O mercado de birôs de crédito,
empresas que analisam e gerenciam dados de consumidores e empresas, receberá em
2019 a concorrência de uma nova empresa. E não será qualquer instituição, mas,
sim, uma controlada pelos cinco principais bancos do país: Banco do Brasil,
Caixa Econômica Federal, Itaú Unibanco, Bradesco e Santander. Os termos para a
criação da Gestora de Inteligência de Crédito S.A., ou simplesmente Companhia,
foram assinados na última quarta-feira. Os documentos foram encaminhados à
Comissão de Valores Mobiliários (CVM).
A expectativa é clara:
arrebatar boa parte desse mercado, que fatura anualmente algo próximo de R$ 3
bilhões. Atualmente, concorrem ao mercado majoritariamente três empresas: o
Serviço de Proteção ao Crédito (SPC Brasil); o Serviço Central de Proteção ao
Crédito (SCPC Boavista); e a Serasa Experian. O objetivo dos bancos é inserir
um novo ator em um “mercado, atualmente, bastante concentrado” e “criar
condições para um mercado mais sólido e sustentável.”
As instituições financeiras
entendem que o setor ganhará maior competitividade e inovação. A médio prazo, a
ideia é que o aumento na concorrência contribua para o avanço do acesso ao
crédito e a redução da inadimplência e do superendividamento. “Tal atuação
propiciará, através de um conhecimento mais profundo dos perfis, um
significativo aperfeiçoamento dos processos de concessão, precificação e direcionamento
de linhas de crédito realizados pelos entes participantes do Sistema Financeiro
Nacional, resultando, assim, na melhoria do ambiente de crédito do país em uma
perspectiva de médio e longo prazos”, informou, em nota, o Banco do Brasil.

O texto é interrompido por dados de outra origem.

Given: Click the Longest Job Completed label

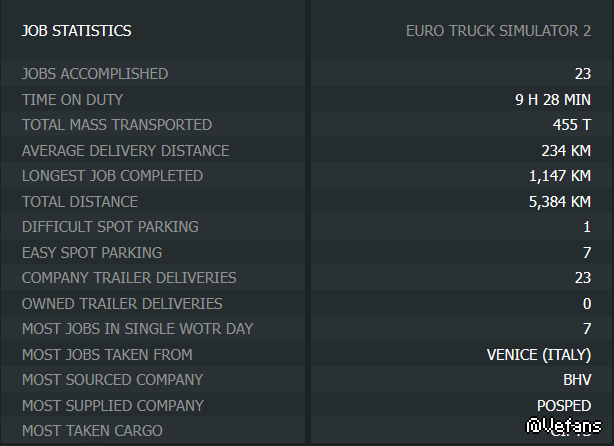Looking at the screenshot, I should 112,176.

A Companhia será controlada
compartilhadamente entre os bancos. Cada um dos cinco deterá 20% do capital
social. O Conselho de Administração da empresa será composto por executivos
indicados. A diretoria da empresa terá, segundo informações do Banco do Brasil,
“dedicação exclusiva ao negócio, preservando a gestão independente da empresa”.
Ainda de acordo com o BB, a Companhia desenvolverá um banco de dados com o
objetivo de “agregar, conciliar e tratar informações cadastrais e creditícias
de pessoas físicas e jurídicas, nos termos das normas aplicáveis”.
Etapas
A ideia de instituir a
Companhia não é recente e passou por outras etapas até a assinatura pelos
bancos. Em novembro de 2016, o Conselho Administrativo de Defesa Econômica
(Cade) havia autorizado as instituições financeiras a criarem a empresa, por
maioria dos conselheiros. Em setembro, a Superintendência Geral do Cade havia
recomendado ao tribunal do órgão a aprovação da união entre as empresas,
condicionada à celebração de um acordo de controle de concentrações (ACC).
O objetivo do acordo era
evitar que a atuação da Companhia levasse outras empresas à falência. Sem esse
acordo, a integração poderia, no entendimento do Cade, propiciar a prática de
condutas anticompetitivas, como a discriminação no acesso a informações geradas
pelos bancos aos birôs de crédito existentes. O efeito prático disso prevê que
os cinco bancos continuem contratando as empresas já existentes no mercado para
o fornecimento de informação de crédito. Os bancos também não poderão compartilhar
estrutura com o novo birô, e precisarão ter metas de adesão ao cadastro
positivo e prestar um monitoramento da gestora por auditoria independente.